OpenAI, the company behind ChatGPT, is working with Goldman Sachs and Morgan Stanley on plans for a potential stock market listing as soon as September, according to reports. Bankers from both firms are preparing a confidential IPO filing with regulators that could be submitted within days, the Wall Street Journal has reported.
Goldman Sachs and Morgan Stanley racing toward a potential September debut
According to the Wall Street Journal, OpenAI has enlisted two of Wall Street's most prominent investmet banks to shepherd it toward a public listing. The confidential filing could be submitted as soon as this week, with a September IPO theoretically possible if regulatory and market conditions align. However, sources caution that the timeline remains fluid and could shift based on unforeseen obstacles or market volatility.
The move marks a dramatic acceleration in OpenAI's path to the public markets. The company was valued at approximately $852 billion in its most recent funding round, making it one of the most valuable private companies in the world. A public listing at that valuation would rank among the largest IPOs in recent memory, rivaling the debuts of major tech and financial firms.
The $852 billion valuation versus unproven profitability model
OpenAI's astronomical valuation masks a fundamental challenge: the company has not demonstrated it can generate sufficient revenue to justify its massive spending on data centers and computing infrastructure, according to reporting on the IPO plans. The company has reportedly missed some internal targets for revenue and user growth in recent months, raising questions about whether current financial performance can support investor expectations at such a high price point.
This gap between valuation and profitability is not unique to OpenAI—many high-growth tech companies have gone public at premium valuations before proving sustainable business models. But for an AI company burning through billions in capital expenditure, the pressure to demonstrate a clear path to positive cash flow will be intense from institutional investors and underwriters alike.
Anthropic and Google intensifying the race for AI dominance
OpenAI's IPO push comes as competition in the generative AI sector is accelerating sharply. rival Anthropic, backed by Google and Amazon, is rapidly gaining ground with its Claude AI model, while Google itself is pushing ahead with its own suite of AI tools. The competitive landscape has shifted significantly since ChatGPT's debut in late 2022, when OpenAI held a near-monopoly on consumer-facing large language models.
This intensifying competition raises questions about OpenAI's ability to maintain market share and pricing power—both critical factors for a newly public company trying to justify its valuation to shareholders. As the report notes, the company faces "major challenges" before any listing, and competition is among the most visible of them.

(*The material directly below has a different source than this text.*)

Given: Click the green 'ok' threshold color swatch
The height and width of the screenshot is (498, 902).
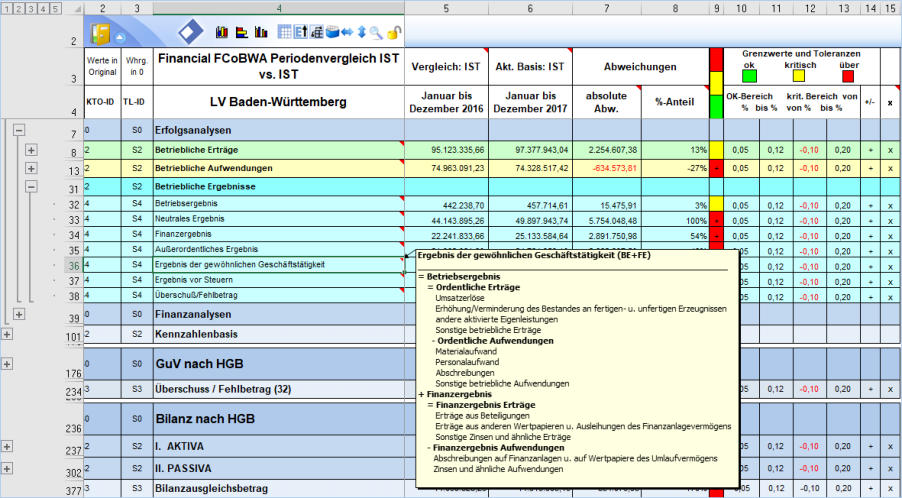Looking at the screenshot, I should (749, 75).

Elon Musk's legal challenge and regulatory uncertainty ahead
OpenAI recently won a court battle with co-founder Elon Musk, who is expected to appeal the decision. the ongoing legal dispute adds a layer of uncertainty to the IPO timeline, as regulatory scrutiny of the company's governance and founding disputes could complicate the confidential fiing process or delay the public offering.
Beyond the Musk litigation, OpenAI will face broader regulatory questions about AI safety, data privacy, and market concentration. These issues are likely to feature prominently in SEC review of the IPO filing and could influence investor sentiment once the company goes public. The regulatory environment for AI companies remains in flux, and a high-profile IPO could invite additional scrutiny from lawmakers and regulators worldwide.